YOUR GOAL>
Leave out the pictures, and copy exactly the lines from the line with "Image resolution: width=1225" through the last line of the data below.

INFORMATION PROVIDED>
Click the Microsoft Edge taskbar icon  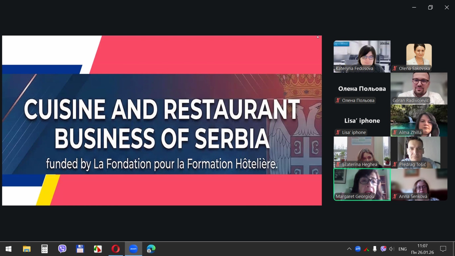point(151,249)

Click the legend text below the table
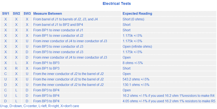40,106
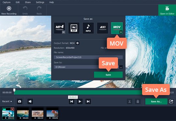The width and height of the screenshot is (176, 121).
Task: Click the timeline playhead marker
Action: pyautogui.click(x=14, y=90)
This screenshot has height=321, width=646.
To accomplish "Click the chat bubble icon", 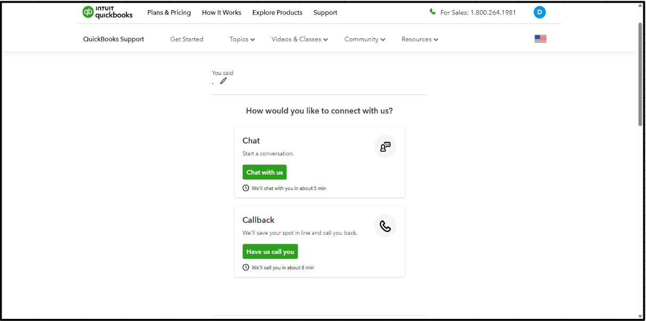I will point(385,147).

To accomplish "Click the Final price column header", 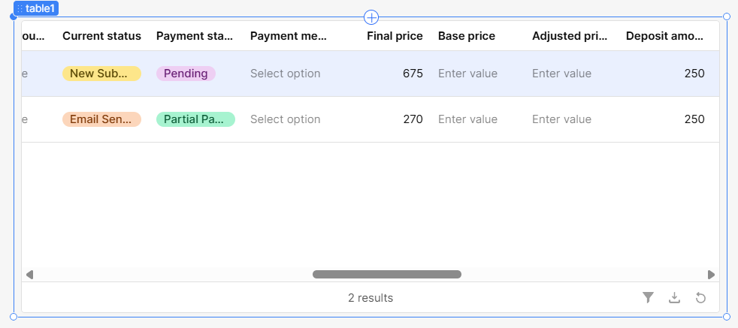I will 395,36.
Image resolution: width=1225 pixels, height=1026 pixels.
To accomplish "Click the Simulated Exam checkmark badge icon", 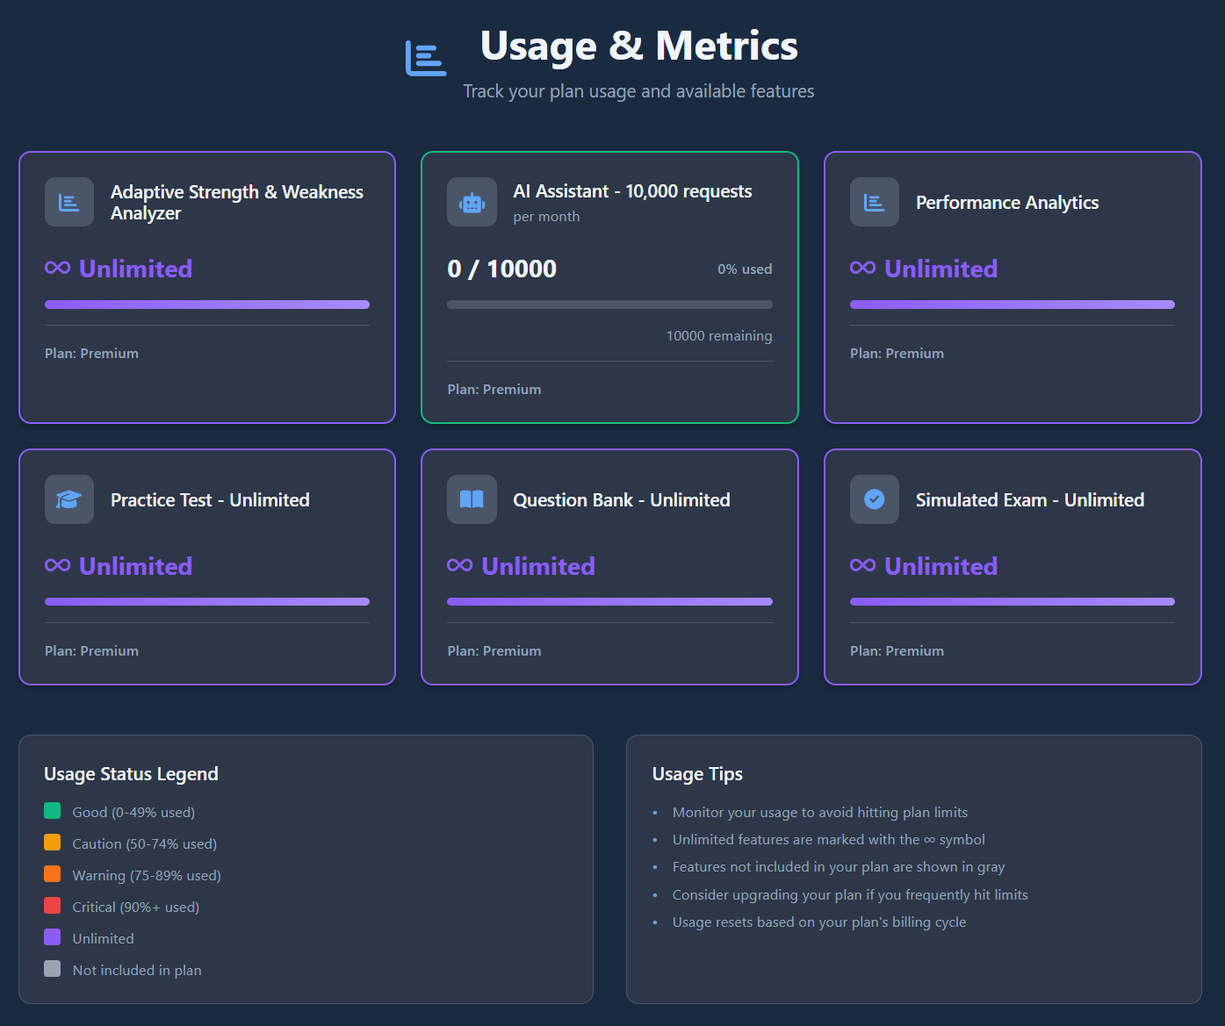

EXPECTED OUTPUT>
Image resolution: width=1225 pixels, height=1026 pixels.
To accomplish "Click the Simulated Exam checkmark badge icon", 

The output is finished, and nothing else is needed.